В письме от 1879 года, напечатанном в журнале «The Path» в марте 1895 года Е.П.Б. писала: «Из Симлы я написала статью в „Новое Время“ под названием „Правда о племяннике Нана Сахиба“. Я собрала самую подробную информацию об этом негодяе. „Голос“ постоянно передает письма, написанные этим лгуном, как будто специально для того, чтобы спровоцировать Англию на войну с Россией. И „Новое Время“ пренебрегло моей заметкой. По какой причине? Она правдива и написана независимым корреспондентом. Кто бы мог подумать, что они не поверят в добрые намерения их соотечественницы, русской, стоящей у самого истока информации об этой фальшивке.

…И все-таки наши газеты не захотели напечатать мои статьи!»

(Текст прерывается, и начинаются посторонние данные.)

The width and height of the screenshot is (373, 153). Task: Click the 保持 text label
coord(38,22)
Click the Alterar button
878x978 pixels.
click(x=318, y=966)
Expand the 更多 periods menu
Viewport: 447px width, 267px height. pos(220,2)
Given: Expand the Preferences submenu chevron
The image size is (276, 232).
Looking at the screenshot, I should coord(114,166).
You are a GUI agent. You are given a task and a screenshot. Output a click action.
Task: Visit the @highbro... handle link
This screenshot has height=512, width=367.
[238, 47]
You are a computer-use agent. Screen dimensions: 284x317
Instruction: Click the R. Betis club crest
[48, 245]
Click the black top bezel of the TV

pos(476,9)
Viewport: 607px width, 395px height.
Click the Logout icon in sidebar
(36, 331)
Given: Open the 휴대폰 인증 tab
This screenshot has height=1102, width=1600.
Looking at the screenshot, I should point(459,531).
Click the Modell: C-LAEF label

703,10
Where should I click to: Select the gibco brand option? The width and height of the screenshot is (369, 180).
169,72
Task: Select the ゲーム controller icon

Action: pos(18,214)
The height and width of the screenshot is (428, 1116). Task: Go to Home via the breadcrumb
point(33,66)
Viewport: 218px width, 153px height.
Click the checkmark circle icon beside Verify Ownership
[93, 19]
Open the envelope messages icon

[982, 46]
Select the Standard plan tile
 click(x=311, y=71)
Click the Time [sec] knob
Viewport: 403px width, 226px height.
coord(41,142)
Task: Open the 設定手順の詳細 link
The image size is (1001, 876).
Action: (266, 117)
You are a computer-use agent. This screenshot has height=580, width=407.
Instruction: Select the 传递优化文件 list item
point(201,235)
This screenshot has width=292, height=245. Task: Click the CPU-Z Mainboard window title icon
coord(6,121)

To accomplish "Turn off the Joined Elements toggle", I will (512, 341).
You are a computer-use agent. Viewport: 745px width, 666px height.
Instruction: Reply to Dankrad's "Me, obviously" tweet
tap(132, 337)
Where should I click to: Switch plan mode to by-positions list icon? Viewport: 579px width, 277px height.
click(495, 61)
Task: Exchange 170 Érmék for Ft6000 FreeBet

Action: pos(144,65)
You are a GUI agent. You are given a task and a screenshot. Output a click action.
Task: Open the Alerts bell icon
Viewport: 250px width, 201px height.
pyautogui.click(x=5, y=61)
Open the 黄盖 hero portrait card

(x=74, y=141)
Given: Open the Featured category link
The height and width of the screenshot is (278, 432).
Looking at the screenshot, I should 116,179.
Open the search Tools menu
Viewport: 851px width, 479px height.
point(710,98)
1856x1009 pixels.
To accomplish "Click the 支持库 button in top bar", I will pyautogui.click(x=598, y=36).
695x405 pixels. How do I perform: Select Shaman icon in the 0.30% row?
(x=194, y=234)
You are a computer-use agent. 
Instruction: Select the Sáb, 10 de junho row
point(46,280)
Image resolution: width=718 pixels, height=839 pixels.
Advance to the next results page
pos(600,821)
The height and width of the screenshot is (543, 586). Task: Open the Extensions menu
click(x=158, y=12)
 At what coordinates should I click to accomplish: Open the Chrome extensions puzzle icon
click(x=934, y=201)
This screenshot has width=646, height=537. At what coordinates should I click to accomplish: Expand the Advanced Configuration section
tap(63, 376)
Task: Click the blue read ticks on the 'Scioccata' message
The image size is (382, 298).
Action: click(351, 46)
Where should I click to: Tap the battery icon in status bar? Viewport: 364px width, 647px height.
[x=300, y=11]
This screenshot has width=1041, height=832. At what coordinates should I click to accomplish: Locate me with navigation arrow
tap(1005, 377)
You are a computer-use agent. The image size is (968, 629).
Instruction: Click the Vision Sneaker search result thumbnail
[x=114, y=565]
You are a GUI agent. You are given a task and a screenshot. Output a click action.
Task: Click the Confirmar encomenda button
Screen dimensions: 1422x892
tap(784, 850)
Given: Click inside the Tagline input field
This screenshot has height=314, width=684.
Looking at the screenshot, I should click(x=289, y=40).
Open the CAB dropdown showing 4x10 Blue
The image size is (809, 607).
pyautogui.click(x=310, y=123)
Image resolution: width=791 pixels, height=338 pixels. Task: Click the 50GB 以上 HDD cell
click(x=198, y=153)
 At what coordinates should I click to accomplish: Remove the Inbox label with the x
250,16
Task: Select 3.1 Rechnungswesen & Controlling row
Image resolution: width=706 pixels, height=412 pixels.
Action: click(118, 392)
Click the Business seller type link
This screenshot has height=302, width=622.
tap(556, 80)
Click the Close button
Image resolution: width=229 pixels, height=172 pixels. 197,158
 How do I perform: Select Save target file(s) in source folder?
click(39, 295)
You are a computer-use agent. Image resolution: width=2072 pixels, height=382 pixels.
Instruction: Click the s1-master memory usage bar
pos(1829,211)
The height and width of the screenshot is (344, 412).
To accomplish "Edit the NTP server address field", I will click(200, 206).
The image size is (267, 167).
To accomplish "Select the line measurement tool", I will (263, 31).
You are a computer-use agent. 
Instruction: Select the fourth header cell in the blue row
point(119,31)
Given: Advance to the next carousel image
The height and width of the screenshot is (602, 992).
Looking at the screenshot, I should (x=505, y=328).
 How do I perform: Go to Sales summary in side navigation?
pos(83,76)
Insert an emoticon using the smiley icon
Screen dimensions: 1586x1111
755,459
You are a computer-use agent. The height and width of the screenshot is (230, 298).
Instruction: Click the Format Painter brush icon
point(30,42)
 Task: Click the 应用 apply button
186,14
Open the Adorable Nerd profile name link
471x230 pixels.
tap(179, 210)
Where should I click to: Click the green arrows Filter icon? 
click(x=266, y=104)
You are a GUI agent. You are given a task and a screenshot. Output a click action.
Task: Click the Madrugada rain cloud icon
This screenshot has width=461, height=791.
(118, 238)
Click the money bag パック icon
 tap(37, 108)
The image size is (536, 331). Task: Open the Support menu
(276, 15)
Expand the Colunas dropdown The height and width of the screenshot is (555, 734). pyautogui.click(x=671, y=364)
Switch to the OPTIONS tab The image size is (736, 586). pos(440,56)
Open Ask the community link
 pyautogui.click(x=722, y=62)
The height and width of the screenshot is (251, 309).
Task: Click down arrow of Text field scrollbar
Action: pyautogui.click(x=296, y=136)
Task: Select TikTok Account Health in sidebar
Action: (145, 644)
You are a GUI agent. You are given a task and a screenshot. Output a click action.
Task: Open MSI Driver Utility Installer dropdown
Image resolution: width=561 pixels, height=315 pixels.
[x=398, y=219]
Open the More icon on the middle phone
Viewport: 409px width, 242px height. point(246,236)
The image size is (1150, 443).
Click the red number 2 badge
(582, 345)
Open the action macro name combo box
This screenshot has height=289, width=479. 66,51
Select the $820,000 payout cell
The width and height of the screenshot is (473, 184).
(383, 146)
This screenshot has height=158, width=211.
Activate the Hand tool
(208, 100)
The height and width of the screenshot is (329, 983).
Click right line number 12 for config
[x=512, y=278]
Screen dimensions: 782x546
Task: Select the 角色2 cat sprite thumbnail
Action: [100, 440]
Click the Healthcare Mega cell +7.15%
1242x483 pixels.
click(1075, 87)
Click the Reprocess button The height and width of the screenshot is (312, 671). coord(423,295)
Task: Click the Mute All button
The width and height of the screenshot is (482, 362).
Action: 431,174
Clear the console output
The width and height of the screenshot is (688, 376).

Госпожа Писарева тоже обращает внимание на этот факт: «Из всех ее литературных трудов, открывших Западной Европе оккультные учения древнего Востока, только одна книга „Голос Безмолвия“ была до последнего года переведена на русский язык [написано для „Theosophist“ в январе 1913 г.]; а ее литературное имя Радда Бай известно только по индийским очеркам, опубликованным в „Русском Вестнике“ в начале 80-х годов под названием „Из Пещер и Дебрей Индостана“.»

Миссис Джонстон продолжает: «Несмотря на отсутствие учтивости со стороны русских газет по отношению к Е.П.Б., она всегда подписывалась на многие русские журналы и газеты; и не имея возможности прочесть их за день, она отрывала время от пяти-шестичасового ночного отдыха, желая знать, что происходило в ее родной стране. Получение одной из этих газет дало повод для следующего психологического эксперимента осенью 1880 года. В письме Фадеевой Е. П.Б. благодарила ее за присланные ей газеты:

«Что за интересная вещь произошла недавно со мной! Я получила твою посылку с газетами „Новое Время“ и легла спать немного после десяти (ты знаешь, я встаю в пять). Взяв первую попавшуюся газету, я задумалась об одной санскритской книге, которая, я полагала, поможет мне высмеять Макса Мюллера в своем журнале. Так что, как видишь, я думала совсем не о тебе. Газета все время лежала у моего изголовья, немного закрывая мой лоб.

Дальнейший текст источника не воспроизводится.